翌日、斉藤は坂上を助けてもらおうと警察に向かった。
「友人が監禁されているんです。お願いします!」
「思い違いではないんですか?証拠が無いとこちらも動きようがありませんからね」
「証拠ならあります!坂上がランプでSOSを送っているのを、あの家の庭で、この目で見たんです!間違いありません!」
「庭?荒井さんの許可はちゃんと取ったんですか?」
「それは……」
受付の者はまともに取り合わず、逆に斉藤の不法侵入について追及しはじめた。それでも坂上を救いたい一心で訴え続けていると、背後からふたりの男が近づいて来た。
「キミ、荒井家と言ったね?その話、詳しく聞かせてもらいたいんだが」
それは、荒井昭二の失踪について調べていた、あの刑事達だった。
その夜、玲子は久し振りに上機嫌でホテルの個室のシャワーを浴びていた。気分転換に夜の街をブラブラしていたところ、若い男に声をかけられたのだ。なかなかタイプだったので、誘われるままカクテルバーで飲み、そのままホテルにやってきたのだった。

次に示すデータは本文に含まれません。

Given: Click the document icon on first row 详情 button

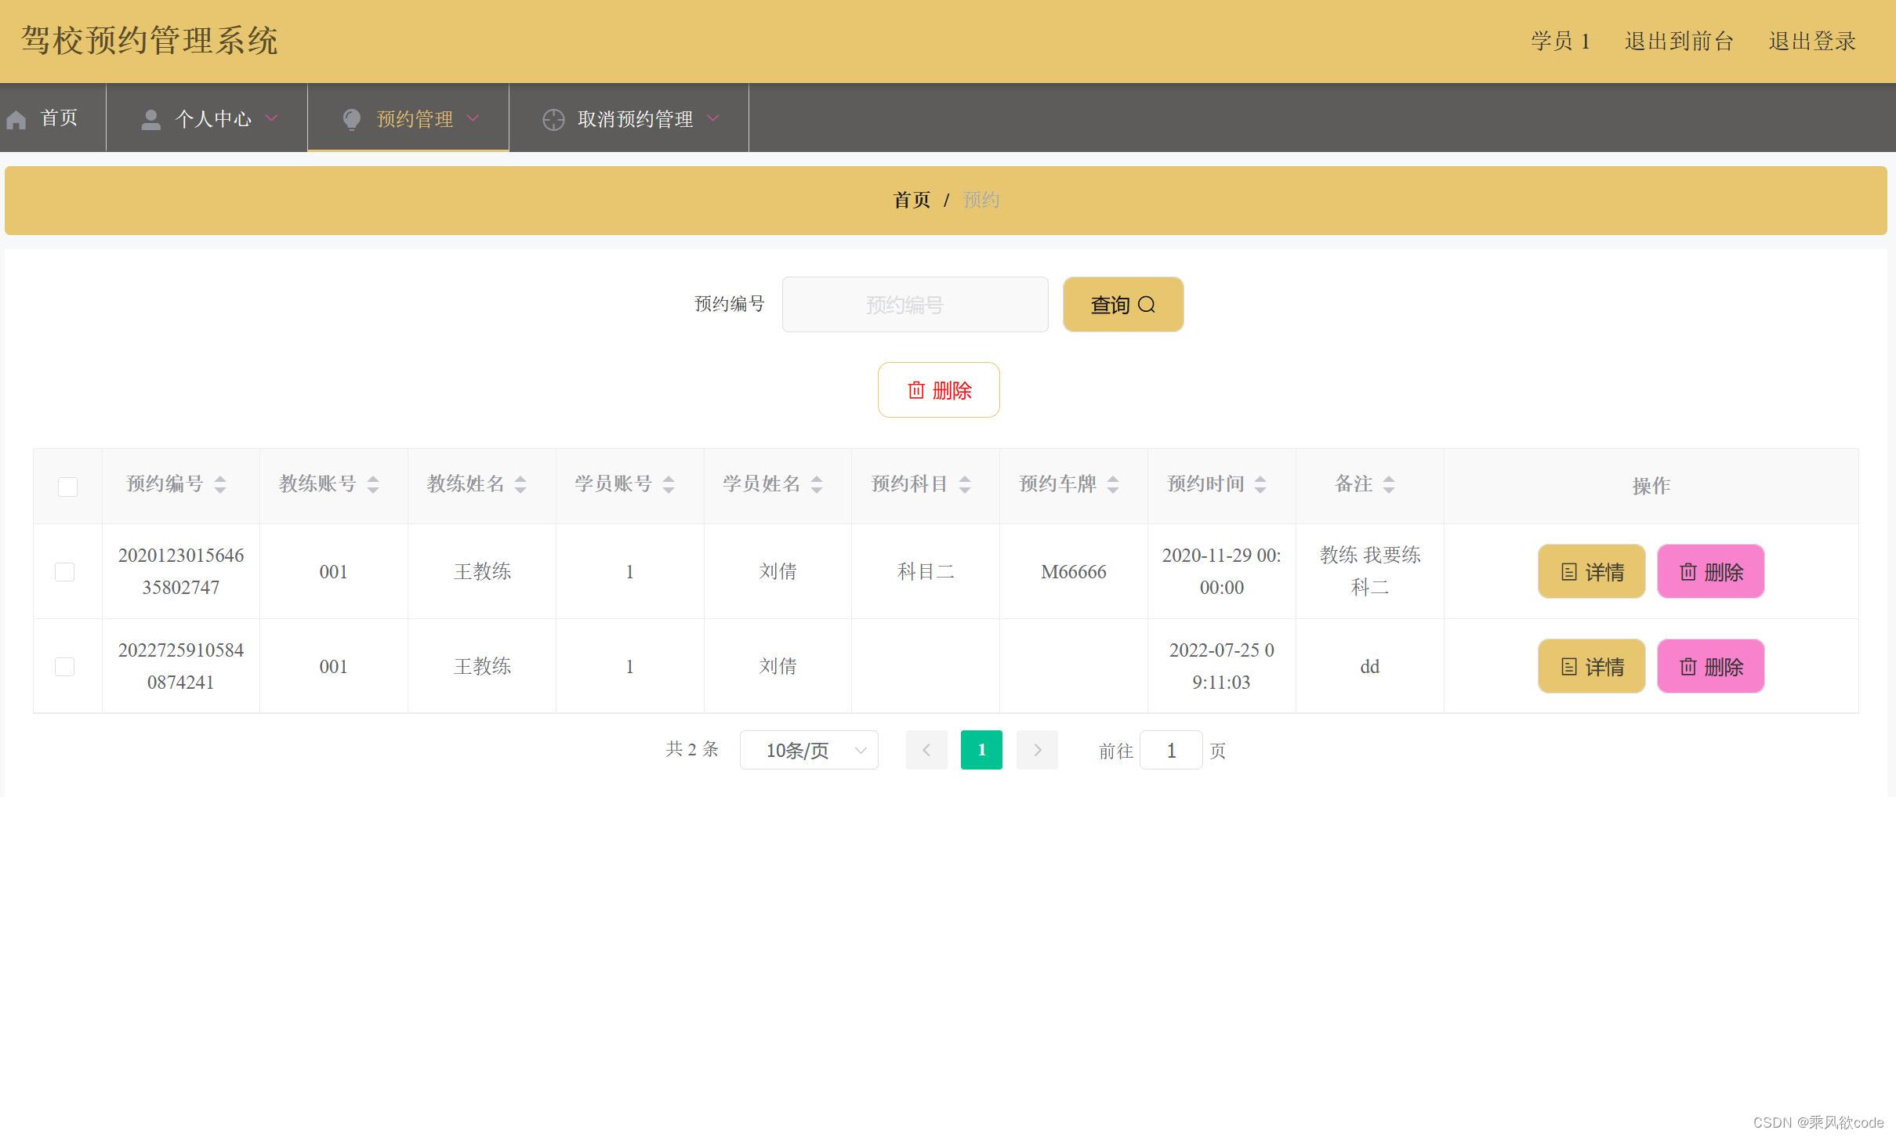Looking at the screenshot, I should click(x=1568, y=571).
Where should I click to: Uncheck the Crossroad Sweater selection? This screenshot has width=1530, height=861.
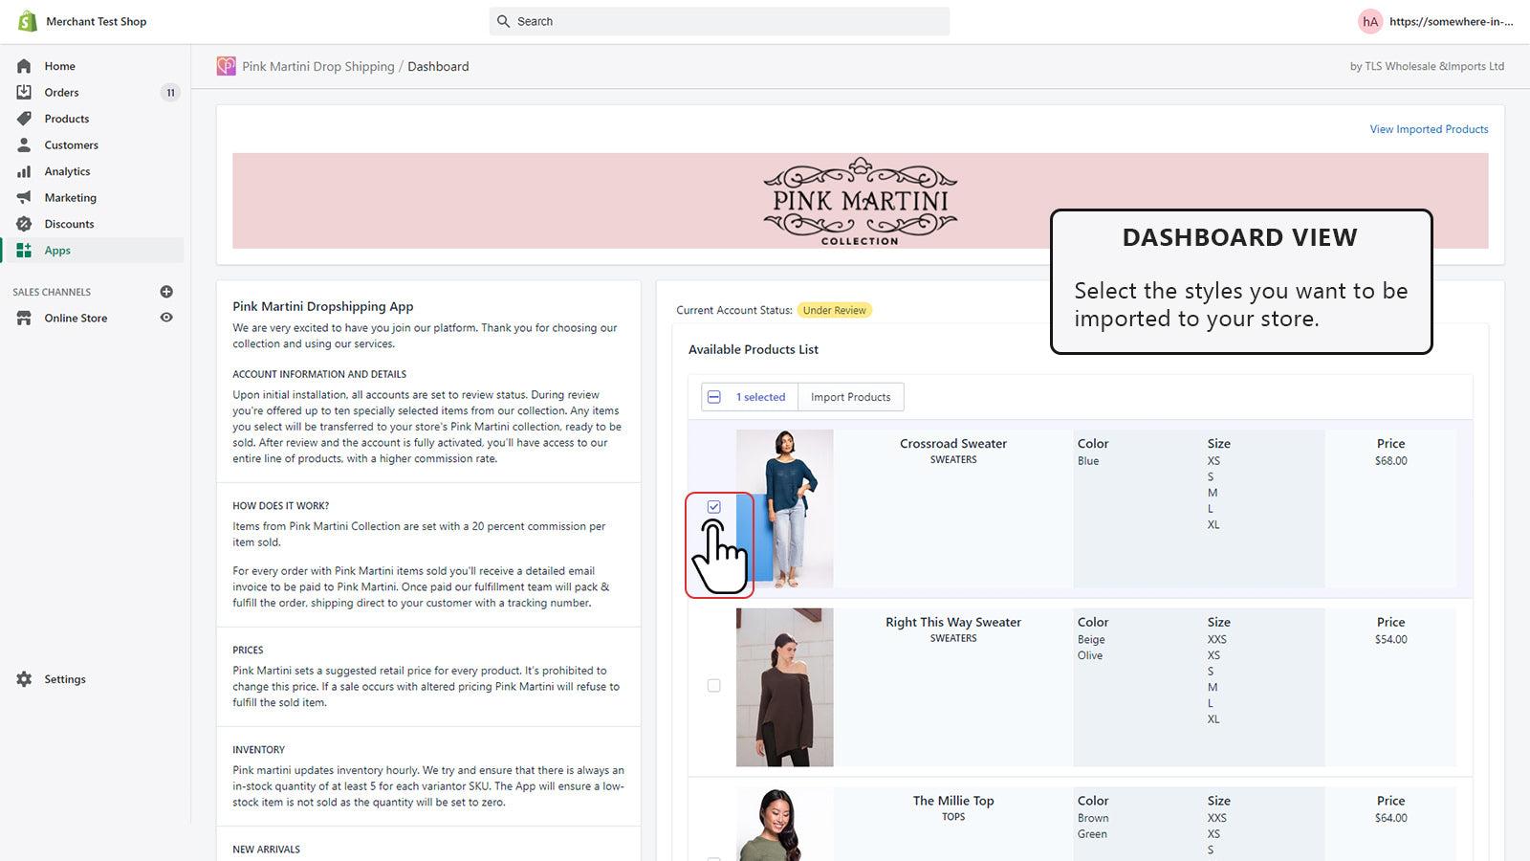[713, 505]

「ところでさ、あなた前に会ったことない?見覚えがある気がするんだけど…何処だったかなぁ?」
シャワーに打たれながら外の男に呼びかけるが、返事は無い。硝子越しにうごめく影を、玲子は楽しそうに眺めていたが、やがて眉を寄せた。影が、増えているのだ。
「ちょっと、誰かいるの……?」
今度の呼びかけにも応えはない。玲子は不安になってシャワーを止めると、ゆっくりバスルームの扉を開いた。
「あっ…アンタ達…!な、何するの!?やめっ……やあぁーッ!」
鋭い刃物が何度も襲い掛かり、無防備な肌を切り裂く。飛び散った血液が、排水口に流れ込んで赤い筋を描いた。
「とうとうふたりきりになったわね」
玲子が帰ってこなかった。しらみはじめた東の空を窓の向こうに見ながら、明美はぼんやりと呟いた。

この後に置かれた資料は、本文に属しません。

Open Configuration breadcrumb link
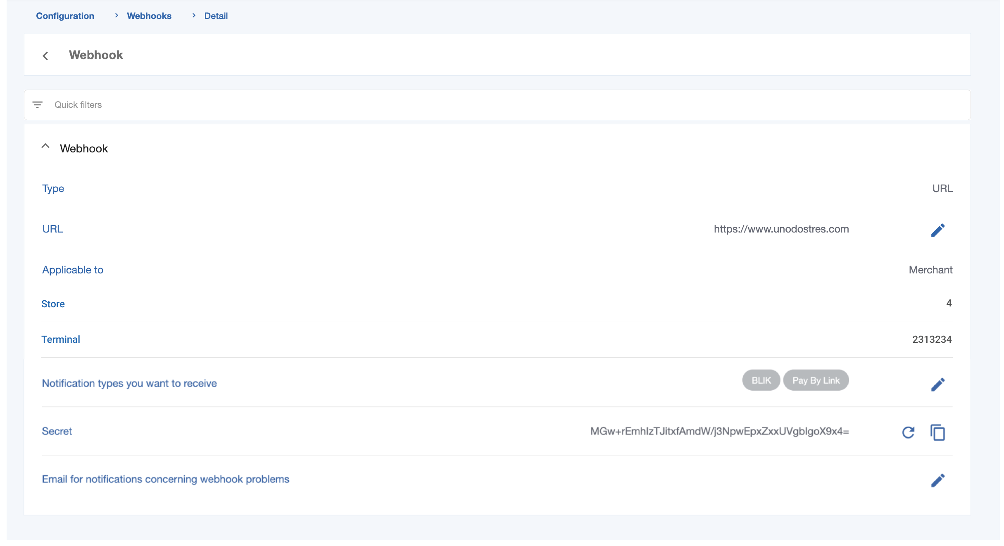The image size is (1004, 546). pos(65,16)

「……ふたりじゃないさ。修一だっている…。だけど、僕ら全滅するのも時間の問題だな。こんなことなら、あの時君の誘いになんか乗るんじゃなかったよ」
望は鼻を鳴らして吐き捨てると、明美を睨んだ。
「なんだって、こんな面倒なこと考えたんだい?」
明美はカッターの刃を望の頬に押し付けて微笑む。